Extracted data entries:
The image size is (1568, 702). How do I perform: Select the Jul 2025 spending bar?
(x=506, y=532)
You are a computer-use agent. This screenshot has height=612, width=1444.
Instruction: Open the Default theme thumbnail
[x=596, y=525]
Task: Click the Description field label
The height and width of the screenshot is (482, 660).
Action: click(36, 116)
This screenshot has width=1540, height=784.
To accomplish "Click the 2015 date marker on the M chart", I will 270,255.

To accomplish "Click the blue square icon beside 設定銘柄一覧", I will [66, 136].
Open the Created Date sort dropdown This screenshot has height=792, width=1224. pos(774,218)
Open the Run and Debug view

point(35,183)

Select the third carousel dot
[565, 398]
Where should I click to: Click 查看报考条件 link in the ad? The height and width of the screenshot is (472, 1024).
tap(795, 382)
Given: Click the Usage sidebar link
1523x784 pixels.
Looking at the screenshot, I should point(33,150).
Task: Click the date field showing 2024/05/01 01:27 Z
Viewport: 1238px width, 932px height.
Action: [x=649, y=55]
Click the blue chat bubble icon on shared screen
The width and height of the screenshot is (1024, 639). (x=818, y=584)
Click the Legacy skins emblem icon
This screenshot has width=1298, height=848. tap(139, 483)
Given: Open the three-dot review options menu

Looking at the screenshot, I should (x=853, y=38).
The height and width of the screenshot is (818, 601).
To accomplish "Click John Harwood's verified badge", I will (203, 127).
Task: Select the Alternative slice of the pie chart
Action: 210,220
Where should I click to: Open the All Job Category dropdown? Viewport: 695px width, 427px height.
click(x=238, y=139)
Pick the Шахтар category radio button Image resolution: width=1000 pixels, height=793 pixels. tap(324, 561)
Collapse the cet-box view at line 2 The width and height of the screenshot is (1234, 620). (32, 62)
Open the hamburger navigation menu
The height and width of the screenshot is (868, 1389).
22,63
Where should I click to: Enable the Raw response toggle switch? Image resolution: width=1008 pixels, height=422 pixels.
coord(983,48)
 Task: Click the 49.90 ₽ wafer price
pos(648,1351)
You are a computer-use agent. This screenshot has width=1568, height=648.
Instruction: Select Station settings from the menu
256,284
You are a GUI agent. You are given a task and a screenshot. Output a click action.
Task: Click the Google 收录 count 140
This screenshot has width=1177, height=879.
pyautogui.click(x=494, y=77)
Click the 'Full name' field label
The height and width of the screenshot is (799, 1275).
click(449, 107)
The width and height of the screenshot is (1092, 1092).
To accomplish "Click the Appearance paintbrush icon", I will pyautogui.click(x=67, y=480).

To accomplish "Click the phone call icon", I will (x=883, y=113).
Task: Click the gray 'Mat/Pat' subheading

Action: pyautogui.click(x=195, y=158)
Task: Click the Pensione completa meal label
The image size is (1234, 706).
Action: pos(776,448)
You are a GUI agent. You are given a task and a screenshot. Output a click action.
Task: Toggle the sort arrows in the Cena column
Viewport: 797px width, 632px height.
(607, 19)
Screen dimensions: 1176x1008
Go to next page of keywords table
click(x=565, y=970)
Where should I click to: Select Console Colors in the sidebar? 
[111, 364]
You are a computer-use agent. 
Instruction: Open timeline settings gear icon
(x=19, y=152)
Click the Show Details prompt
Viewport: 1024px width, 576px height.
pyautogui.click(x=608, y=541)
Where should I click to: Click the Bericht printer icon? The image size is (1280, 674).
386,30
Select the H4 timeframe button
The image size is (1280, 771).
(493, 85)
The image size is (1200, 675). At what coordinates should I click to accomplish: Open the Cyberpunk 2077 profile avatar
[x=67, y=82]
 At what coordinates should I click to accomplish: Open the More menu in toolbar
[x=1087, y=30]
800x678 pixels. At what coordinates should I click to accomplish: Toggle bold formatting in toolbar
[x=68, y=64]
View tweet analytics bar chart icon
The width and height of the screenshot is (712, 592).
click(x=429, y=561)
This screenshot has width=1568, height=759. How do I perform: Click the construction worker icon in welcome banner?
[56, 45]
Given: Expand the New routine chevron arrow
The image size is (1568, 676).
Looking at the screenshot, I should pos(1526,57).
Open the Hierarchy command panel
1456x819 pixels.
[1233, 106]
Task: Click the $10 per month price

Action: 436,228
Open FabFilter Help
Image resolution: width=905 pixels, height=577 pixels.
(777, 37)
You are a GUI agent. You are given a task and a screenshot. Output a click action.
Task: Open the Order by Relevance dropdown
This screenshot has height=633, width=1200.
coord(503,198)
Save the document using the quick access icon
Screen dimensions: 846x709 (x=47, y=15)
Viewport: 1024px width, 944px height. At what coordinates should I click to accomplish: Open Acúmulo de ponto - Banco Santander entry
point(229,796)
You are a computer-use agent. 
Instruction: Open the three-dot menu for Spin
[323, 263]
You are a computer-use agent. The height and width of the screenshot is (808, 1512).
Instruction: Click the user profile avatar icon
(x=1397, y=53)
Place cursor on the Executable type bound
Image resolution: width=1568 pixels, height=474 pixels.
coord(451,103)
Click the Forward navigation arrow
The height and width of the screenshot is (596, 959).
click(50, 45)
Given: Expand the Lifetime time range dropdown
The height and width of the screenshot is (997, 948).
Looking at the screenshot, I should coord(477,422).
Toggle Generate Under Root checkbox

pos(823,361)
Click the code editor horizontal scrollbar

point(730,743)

= WHAT IS NEEDED =
Render the stretch of rows from the start through the line that contains "Open the Created" as a two-column CSV with the headers text and answer, giving one CSV line per row. Enclose each value in double quotes and replace any line breaks within it with spaces.

= COMPLETE ANSWER =
text,answer
"The image size is (1568, 702). How do I perform: Select the Jul 2025 spending bar?","(x=506, y=532)"
"You are a computer-use agent. This screenshot has height=612, width=1444. Instruction: Open the Default theme thumbnail","[x=596, y=525]"
"Task: Click the Description field label The height and width of the screenshot is (482, 660).","Action: click(36, 116)"
"This screenshot has width=1540, height=784. To accomplish ""Click the 2015 date marker on the M chart"",","I will 270,255."
"To accomplish ""Click the blue square icon beside 設定銘柄一覧"",","I will [66, 136]."
"Open the Created Date sort dropdown This screenshot has height=792, width=1224.","pos(774,218)"